Stéphane Phavorin signe un Rothbart magnifique, démoniaque et malicieux. Emilie Cozette très théâtrale en Odile interprète très bien le trio dans lequel elle montre ces deux visages, la douceur
vers le prince, la ruse et le maléfice vers son père Rothbart. Le pas des six fiancées est joliment dansé. Aubane Philbert et Laurène Lévy y sont pour quelque chose. La promesse fait à Odile,
emporte le prince dans un chagrin profond quand il aperçoit Odette derrière la fenêtre du palais. J’aime beaucoup le quatrième acte, je le trouve très tragique. Odette ne redeviendra jamais une
princesse et la danse d’Emilie Cozette en est transformée.
Le dernier envol de Rothbart avec sa proie me laisse bouche bée, oui le Lac est bien le plus beau ballet au monde.
© Laurent Phillipe/Fédéphoto
2 DÉCEMBRE 2010 À 19H30
ODETTE / ODILE | Emilie Cozette |
LE PRINCE | Karl Paquette |
ROTHBART | Stéphane Phavorin |
LA REINE | Béatrice Martel |
LE PAS DE TROIS | Myriam Ould Braham Ludmila Pagliero |
LE PAS DE TROIS | Christophe Duquenne |
SOLISTE CZ | Charline Giezendanner |
SOLISTE CZ | Axel Ibot |
SOLISTE ESP | Sabrina Mallem Sarah Kora Dayanova |
SOLISTE ESP | Audric Bezard Florian Magnenet |
SOLISTE N | Mélanie Hurel |
SOLISTES N | Emmanuel Thibault |
4 petits cygnes Charline Giezendanner, Lucie Clément, Daphnée Gestin, Éléonore Guérineau
4 grands cygnes Héloïse Bourdon, Sarah Kora Dayanova, Sabrina Mallem, Vanessa Legassy.

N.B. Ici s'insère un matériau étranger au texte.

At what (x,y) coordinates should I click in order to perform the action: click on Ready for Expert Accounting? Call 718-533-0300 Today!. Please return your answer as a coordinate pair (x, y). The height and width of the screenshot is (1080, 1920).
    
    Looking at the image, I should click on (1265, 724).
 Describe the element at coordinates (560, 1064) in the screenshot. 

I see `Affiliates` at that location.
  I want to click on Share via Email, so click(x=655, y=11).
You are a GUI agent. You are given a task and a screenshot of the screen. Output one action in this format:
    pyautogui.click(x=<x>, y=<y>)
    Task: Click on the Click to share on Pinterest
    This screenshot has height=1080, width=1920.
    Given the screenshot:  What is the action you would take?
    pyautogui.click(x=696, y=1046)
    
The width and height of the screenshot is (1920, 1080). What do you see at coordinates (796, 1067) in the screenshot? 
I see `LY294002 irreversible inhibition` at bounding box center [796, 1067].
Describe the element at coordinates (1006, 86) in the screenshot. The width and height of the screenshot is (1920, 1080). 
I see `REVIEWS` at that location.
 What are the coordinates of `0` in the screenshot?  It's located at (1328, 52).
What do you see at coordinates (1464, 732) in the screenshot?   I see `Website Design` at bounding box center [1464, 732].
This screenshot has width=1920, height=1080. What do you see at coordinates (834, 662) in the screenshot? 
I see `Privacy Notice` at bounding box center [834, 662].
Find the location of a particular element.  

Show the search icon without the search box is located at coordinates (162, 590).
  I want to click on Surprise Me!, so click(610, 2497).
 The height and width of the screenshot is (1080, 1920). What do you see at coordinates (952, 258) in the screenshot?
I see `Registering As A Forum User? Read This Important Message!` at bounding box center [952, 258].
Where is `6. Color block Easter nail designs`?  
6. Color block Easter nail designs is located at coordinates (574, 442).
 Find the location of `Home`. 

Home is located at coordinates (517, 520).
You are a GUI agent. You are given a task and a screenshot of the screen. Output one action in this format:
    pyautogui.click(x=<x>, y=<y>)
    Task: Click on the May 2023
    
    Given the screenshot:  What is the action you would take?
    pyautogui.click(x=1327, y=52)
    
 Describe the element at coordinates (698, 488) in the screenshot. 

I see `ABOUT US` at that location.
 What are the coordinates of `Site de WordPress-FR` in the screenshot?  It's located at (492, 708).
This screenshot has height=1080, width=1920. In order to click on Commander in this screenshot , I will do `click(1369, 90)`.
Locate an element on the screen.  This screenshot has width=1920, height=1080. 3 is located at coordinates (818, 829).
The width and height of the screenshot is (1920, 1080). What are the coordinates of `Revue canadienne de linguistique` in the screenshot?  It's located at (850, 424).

A lire sur les blogs, le compte rendu d’Amélie, de Palpatine, de Cams, de Fab.
Et une petite vidéo d’Aurélie Dupont parce qu’elle me manque beaucoup sur la scène de l’ONP. Petite pensée pour la belle étoile.
« Le Lac n’est pas mon ballet préféré, mais c’est le plus beau ballet du monde. » Il me semble que cette phrase sort de la bouche de Guillaume Gallienne 😉
Voila une critique très jolimen écrite 🙂
Comme tu l’as lu chez moi, j’ai été moins emballée. Pas de grand frisson, pas de magie, même si il y a toujours quelque chose dans ce ballet qui sauve la soirée (ahh, les 32 cygnes du 4e
acte…).
J’ai trouvé ça très froid dans le 1er. Et Emilie Cozette n’a toujours pas eu d’emprise sur moi. Techniquement, je préfère des développés plus amples à la Agnès Letestu, mais c’est une question de
goût, tout comme son travail des bras. Mais en-dehors de l’aspect technique, elle ne m’a pas touchée le 29. Pour moi, elle « fait semblant », mais elle « n’est pas ».